From the Stacks: Romantic comedy reminiscent of Jane Austen

"On Turpentine Lane" by Elinor Lipman. MRRL/News Tribune

"On Turpentine Lane" is the first Elinor Lipman book I've read. I found it to be a wonderful comedy of manners with a dash of romance and, to my mind, a feel vaguely reminiscent of Jane Austen, whose books I adore.

Of course there are no murders in Austen's books, but Lipman has two. They happened decades in the past, but figuring out "who done it" is an important tangential plot point.

Thirty-two-year-old Faith Rachel Frankel is the protagonist here. She's moved back to her suburban hometown to work in the stewardship office of her private high school alma mater. She's engaged to Stuart, who had, prior to an emergency appendectomy, been an employed, reliable, stand-up sort of guy.
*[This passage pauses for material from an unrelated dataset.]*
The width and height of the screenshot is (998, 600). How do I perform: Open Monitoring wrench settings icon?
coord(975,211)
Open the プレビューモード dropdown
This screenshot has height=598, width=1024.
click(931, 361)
However, after the emergency appendectomy, a near death experience in Stuart's mind, he decides to find himself by walking cross-country, relying on the good graces of strangers to house and feed him ... and a credit card for which Faith, and his three sets of parents, pays the bill. He doesn't seem to have much time to keep in touch with her, but finds plenty of time to post photos with lots of different women on social media.

Faith's mother is a loving but meddling presence in her life. Her father has taken to painting copies of famous works of art. Her brother, Joel, runs a towing and plowing company. Rounding out her circle is her officemate Nick Franconi, supportive, funny and living with his girlfriend, Brooke.

Although disorienting at first because the story jumped around in what seemed like abrupt ways from chapter to chapter, there's a rhythm in the book and once I got used to it, I actually enjoyed this aspect of it.

Lipman is skilled at slowly revealing all the hidden connections between seemingly random situations and people, which was a true delight. Every secondary character was interesting and played an important part in Faith's story. It was satisfying to see all of the storylines, even for those secondary characters, wrapped up at the end of the book.

I loved the wry humor and the way the setting seemed almost timeless despite modern things like social media and smartphones. "On Turpentine Lane" would be a great read on a cool autumn day, or next to a crackling fire in winter.

Lisa Sanning is the adult services librarian at Missouri River Regional Library.